Challenges in Current Methods
While significant progress has been made in monologue scenarios, several challenges remain in achieving realistic interactive communication. Key issues include:
- Rigid Response Mechanisms: Current models often rely on frame-to-frame alignment, which hampers their ability to respond fluidly to conversational dynamics.
- Poor Lip Synchronization: Introducing global attention mechanisms can lead to synchronization issues, undermining the realism of the avatars.
- Temporal Scale Discrepancy: The differences in timing between speaking and listening require a more nuanced approach to model training and interaction.
Innovative Solutions
In response to these challenges, our team has developed a multi-head Gaussian kernel that allows for the integration of temporal inductive biases into the model. This innovative approach enables the construction of a full-duplex interactive virtual agent capable of processing dual-stream audio inputs effectively:
- Handling Dual-Stream Audio: The agent can engage in both talking and listening simultaneously, mimicking natural human interaction.
- VoxHear Dataset: We have created a rigorously cleaned dataset, VoxHear, featuring perfectly decoupled speech and background audio tracks to enhance training efficiency and effectiveness.

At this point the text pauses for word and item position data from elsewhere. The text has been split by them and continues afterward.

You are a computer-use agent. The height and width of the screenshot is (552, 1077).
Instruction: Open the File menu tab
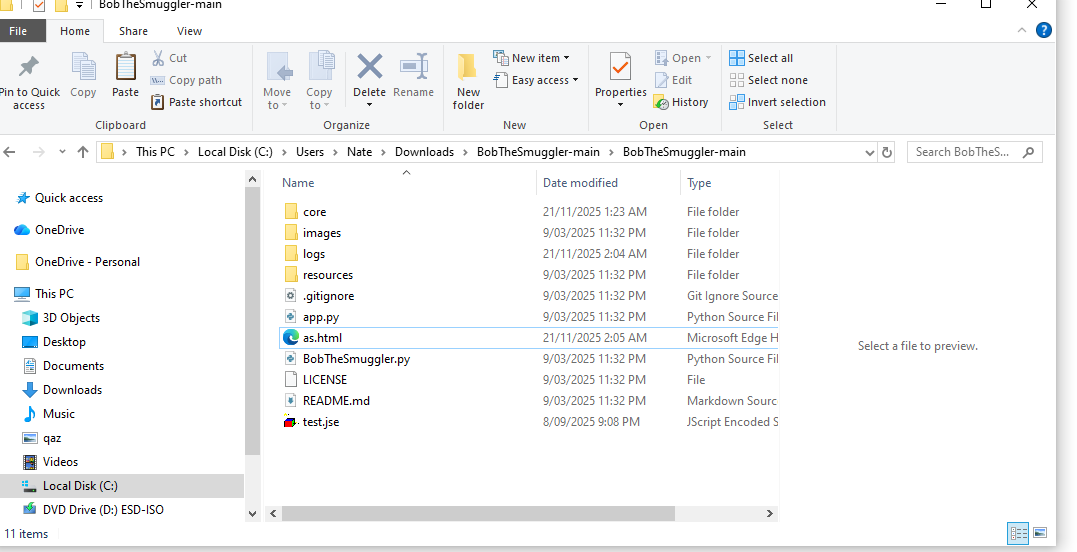point(18,31)
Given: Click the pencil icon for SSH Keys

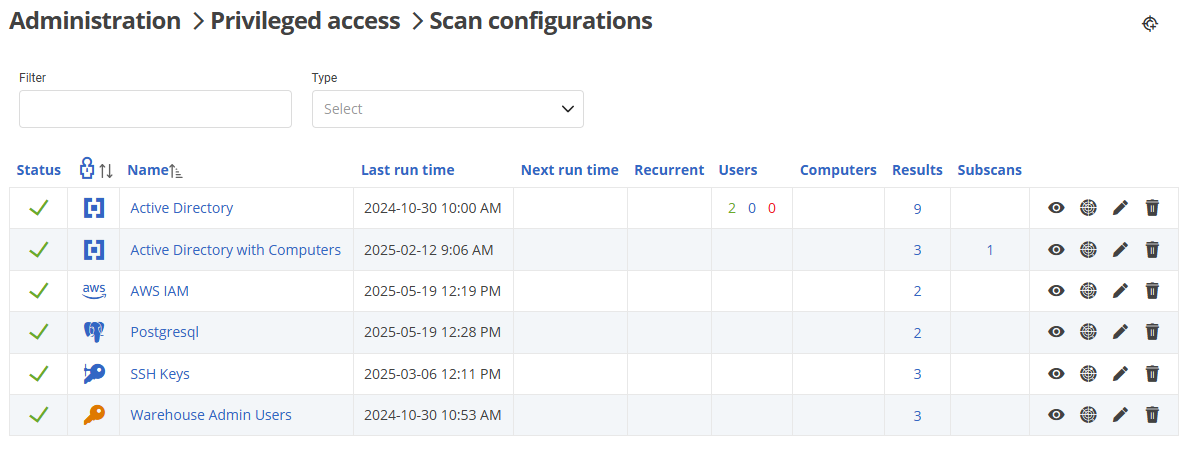Looking at the screenshot, I should click(1120, 374).
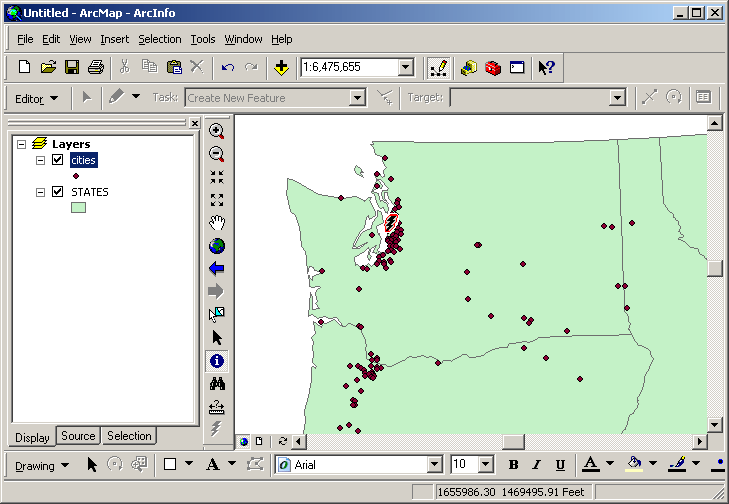Click the Full Extent globe icon

pyautogui.click(x=216, y=245)

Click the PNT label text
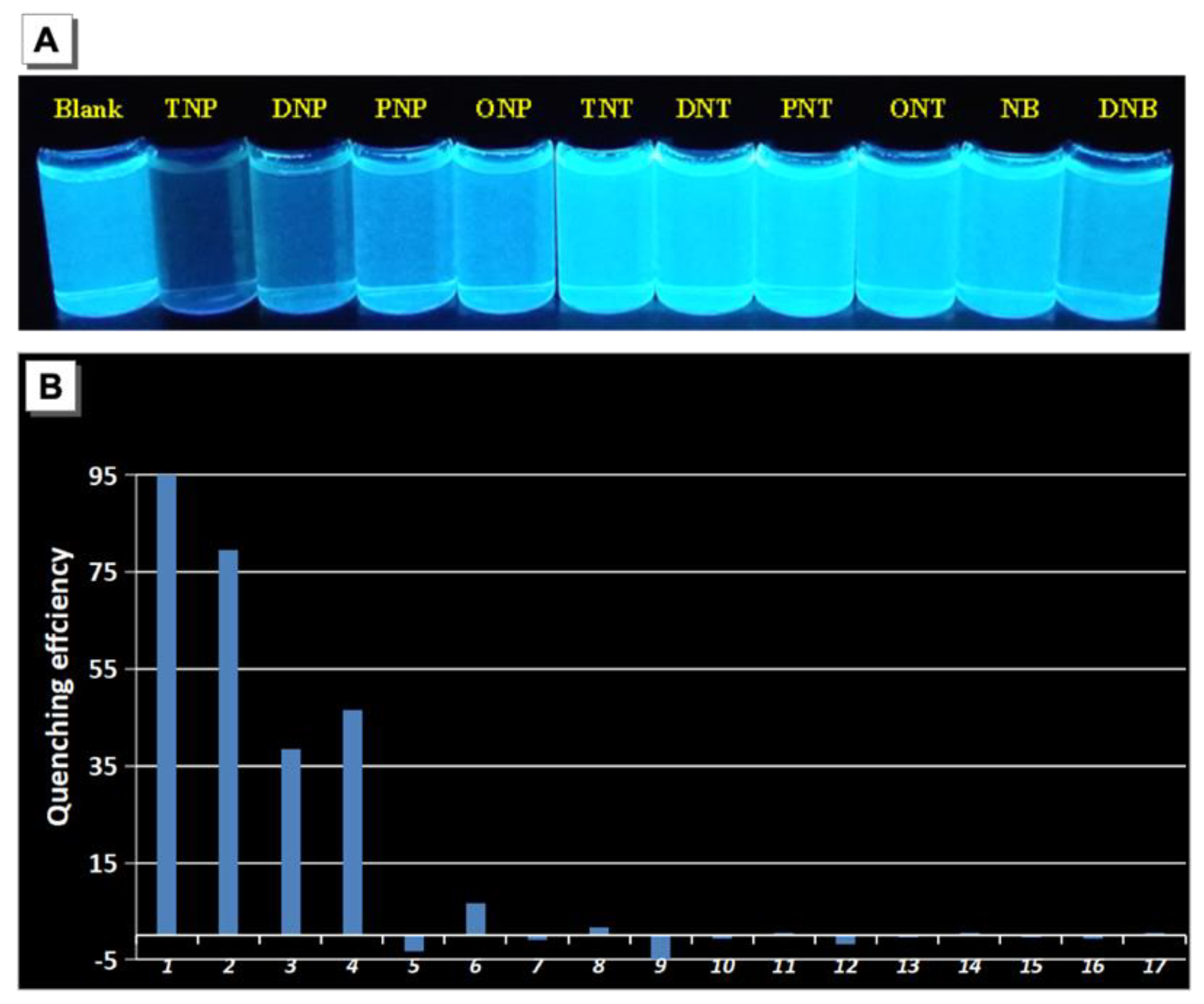805,108
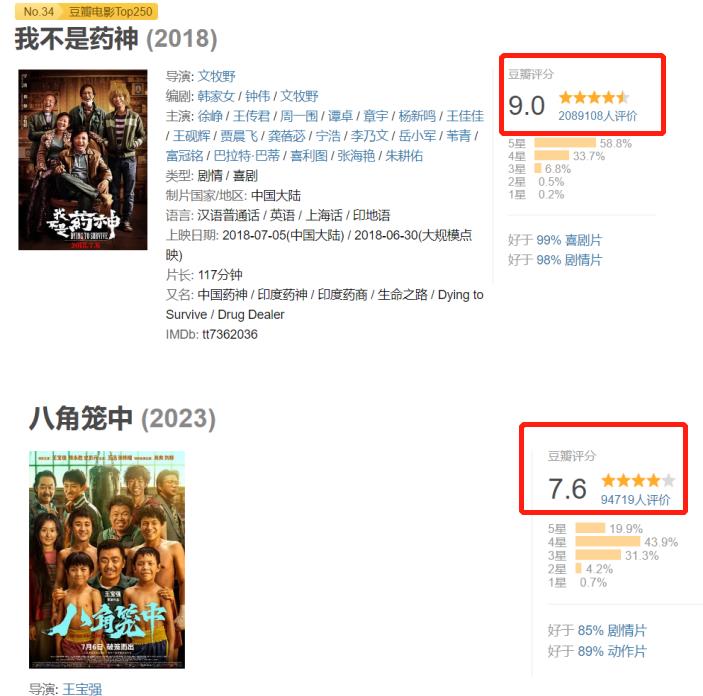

- Temporal Alignment and Contextual Semantics: Our method successfully merges strong temporal alignment with deep contextual semantics, creating a more responsive and natural avatar.
Results and Future Directions
Extensive experiments demonstrate that our approach sets a new state-of-the-art for generating highly natural and responsive full-duplex interactive digital humans. The potential applications of this technology span various fields, including virtual reality, gaming, and online education.
For those interested in further exploring this innovative research, additional resources are available at the project page: Beyond Monologue Project Page.
Conclusion
As we continue to push the boundaries of AI-driven communication, the development of full-duplex interactive avatars represents a significant leap forward in creating more engaging and realistic digital interactions. The integration of advanced methodologies, such as the multi-head Gaussian kernel and the VoxHear dataset, will pave the way for future innovations in this rapidly evolving field.